So the OH Repugs, racist as are all Repugs, and the oligarchy whores SCOTUS5, are continuing to destroy the progress made in the 1960s, by playing "gotcha" with postcards to disenfranchise people for not voting, esp people who are disaffected from civic/political life due to discrimination, like blacks and browns.

Winehole23
06-12-2018, 09:59 AM
Discussion, links :

Why Did The Supreme Court Hear A Second Gerrymandering Case?

http://fivethirtyeight.com/features/why-did-the-supreme-court-hear-a-second-gerrymandering-case/that discussion seems to suggest both gerrymanders will be found illegal, and that SCOTUS need both cases to provide political cover for ruling so.

But you could be right. Maybe SCOTUS will cut the other way.

We'll see pretty soon.

boutons_deux
06-28-2018, 04:17 PM
Partisan Gerrymandering Is About to Get Much Worse

How the post-Kennedy Supreme Court could roll back progressive voting rights reforms.

His departure from the bench ensures that voter suppression—

and, specifically, partisan gerrymandering—

will get much, much worse.

In Kennedy’s absence, there is

virtually no chance that the court will put constitutional limits on political redistricting.

There is, however, a decent

probability that the court will strike down reforms to partisan gerrymandering,

sharply limiting citizens’ ability to curb legislative abuse of the redistricting process.

The upshot will be fewer competitive elections and greater entrenchment of one political party, usually the GOP (https://www.washingtonpost.com/news/wonk/wp/2017/06/06/republicans-and-democrats-both-try-to-gerrymander-but-only-one-of-them-is-any-good-at-it/?noredirect=on&utm_term=.efbc955d0676), in most states.

Kennedy’s replacement may actually allow

the court to strike down state-level efforts to restrain congressional gerrymandering

by stripping legislators of their redistricting powers.

In 2015, the Supreme Court upheld (https://www.supremecourt.gov/opinions/14pdf/13-1314_3ea4.pdf) Arizona’s independent redistricting commission,

which voters approved through a ballot initiative.

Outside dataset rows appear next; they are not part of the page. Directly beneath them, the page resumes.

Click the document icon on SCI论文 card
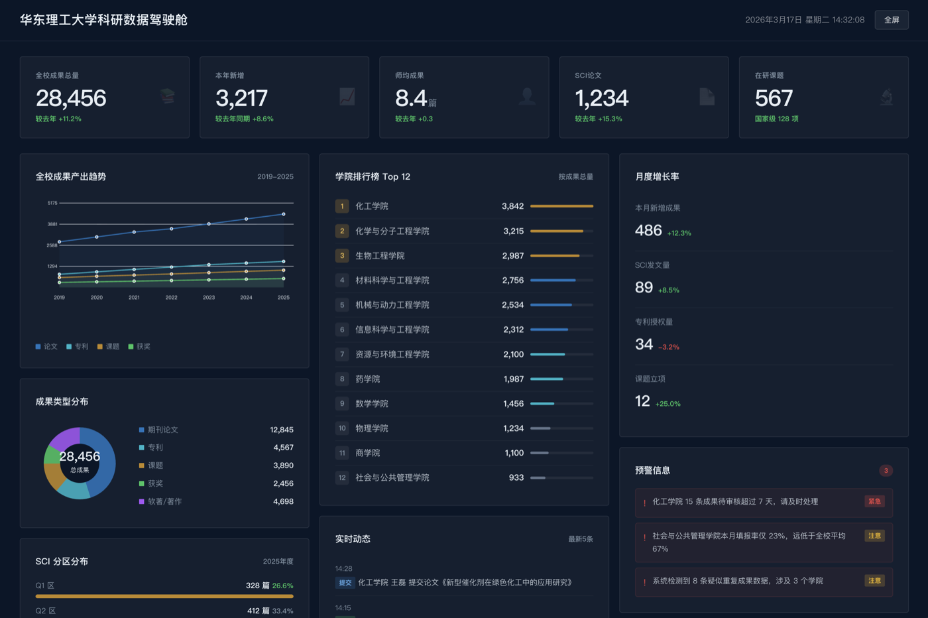This screenshot has width=928, height=618. 707,97
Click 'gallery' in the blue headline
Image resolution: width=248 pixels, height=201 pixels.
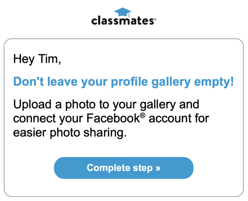coord(171,82)
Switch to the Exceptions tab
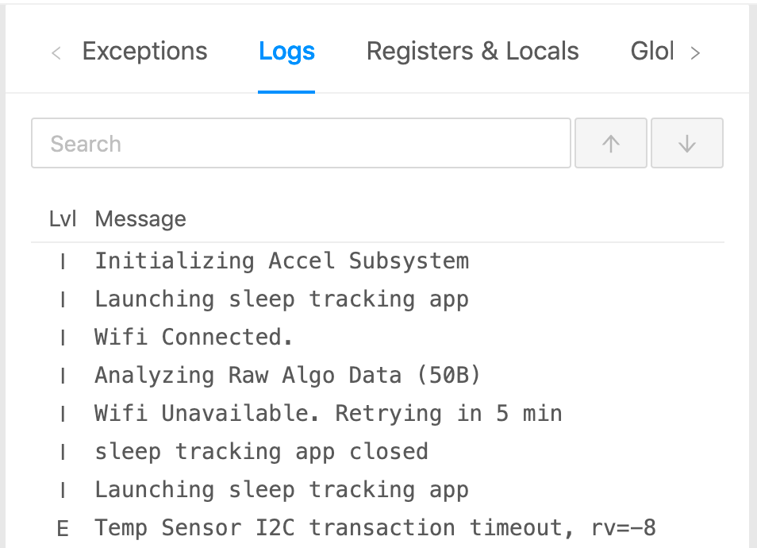Viewport: 757px width, 548px height. [x=144, y=52]
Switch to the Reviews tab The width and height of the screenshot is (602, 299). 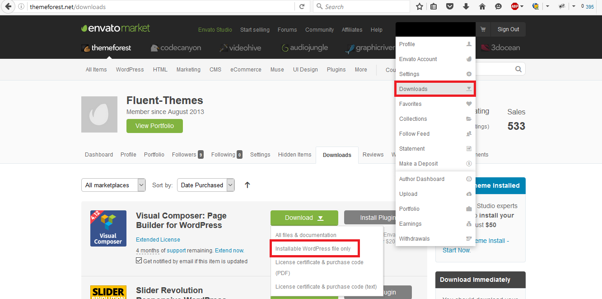373,155
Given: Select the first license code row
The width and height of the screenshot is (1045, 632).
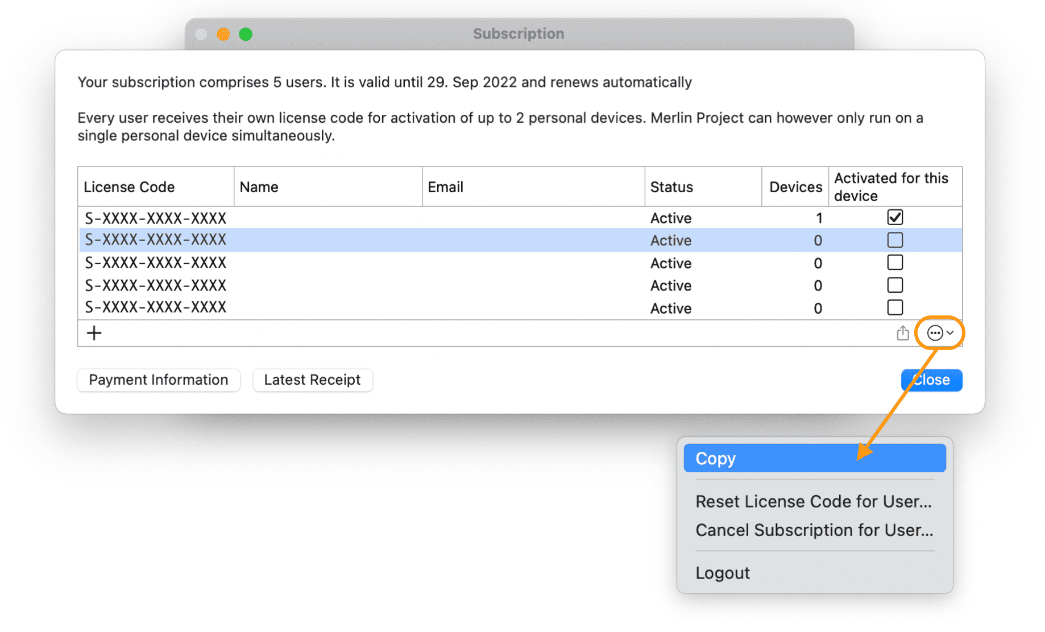Looking at the screenshot, I should click(x=155, y=218).
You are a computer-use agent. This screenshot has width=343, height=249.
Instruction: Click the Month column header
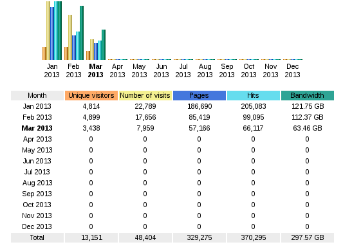37,95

It did so by a 5–4 vote, with Kennedy joining the liberals to hold that the citizens of a state may exercise “the legislative power” by removing redistricting from legislators’ hands.


In response, Chief Justice John

Roberts wrote a seething dissent joined by the other conservatives. “The Court’s position,” he wrote, “has no basis in the text, structure, or history of the Constitution.”

Roberts insisted that the Arizona commission violated the Constitution’s Elections Clause,

https://slate.com/news-and-politics/2018/06/partisan-gerrymandering-is-going-to-be-much-worse-after-anthony-kennedys-retirement.html

That's some nasty, authoritarian, anti-democratic shit.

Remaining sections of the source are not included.